Once more time, with feeling! Toward reproducible computational science

My scientific education was committed at the hands of physicists. And though I've moved on from academic physics, I've taken bits of it with me. In MIT's infamous Junior Lab, all students were assigned lab notebooks, which we used to document our progress reproducing significant experiments in modern physics. It was hard. I made a lot of mistakes. But my professors told me that instead of erasing the mistakes, I should strike them out with a single line, leaving them forever legible. Because mistakes are part of science (or any other human endeavor). So when mistakes happen, the important thing is to understand and document them. I still have my notebooks, and I can look back and see exactly what I did in those experiments, mistakes and all. And that's the point. You can go back and recreate exactly what I did, avoid the mistakes I caught, and identify any I might have missed. Ideally, science is supposed to be reproducible. In current practice though, most research is never replicated, and when it is, the results are very often not reproducible. I'm particularly concerned with reproducibility in the emerging field of computational social science, which relies so heavily on software. Because as everyone knows, software kind of sucks. So here are a few of the tricks I've been using as a researcher to try to make my work a little more reproducible.

Databases

When I'm doing anything complicated with large amounts of data, I often like to use a database. Databases are great at searching and sorting through large amounts of data quickly and making the best use of the available hardware, far better than anything I could write myself in most cases. They've also been thoroughly tested. It used to be that relational databases were the only option. Relational databases allow you to link different types of data using a query language (usually SQL) to create complicated queries. A query might translate to something like "show me every movie in which Kevin Bacon does not appear, but an actor who has appeared in another movie with Kevin Bacon does." A lot of the work is done by the database. What's more, most relational databases guarantee a set of properties called ACID. Generally speaking, ACID means that even if you're accessing a database from several threads or processes, it won't (for example) change the data halfway through a query.

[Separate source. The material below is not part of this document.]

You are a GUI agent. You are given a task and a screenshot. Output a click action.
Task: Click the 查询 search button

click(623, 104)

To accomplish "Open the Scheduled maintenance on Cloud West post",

In recent years, NoSQL databases (key-value stores, document stores, etc.) have become a popular alternative to relational databases. They're simple and fast, so it's easy to see why they're popular. But their simplicity means your code needs to do more of the work, and that means you have more to test, debug, and document. And the performance is usually achieved by dropping some of the ACID requirements, meaning that in some cases data might change in the middle of a calculation or just plain disappear. That's fine if you're writing a search engine for cat gifs, but not if you're trying to do verifiably correct and reproducible calculations. And the more data you're working with, the more likely one of these problems is to pop up. So when I use a database for scientific work, I currently prefer to stick with relational databases.

Unit tests
Some bugs are harder to find than others. If you have a syntax error, your compiler or interpreter will tell you right away. But if you have a logic error, like a plus where you meant to put a minus, your program will run fine, it'll just give you the wrong output. This is particularly dangerous in research, where by definition you don't know what the output should be. So how do you check for these kinds of errors? One option is to look at the output and see if it makes sense. But this approach opens the door to confirmation bias. You'll only catch the bugs that make the output look less like what you expect. Any bugs that make the output look more like what you expect to see will go unnoticed.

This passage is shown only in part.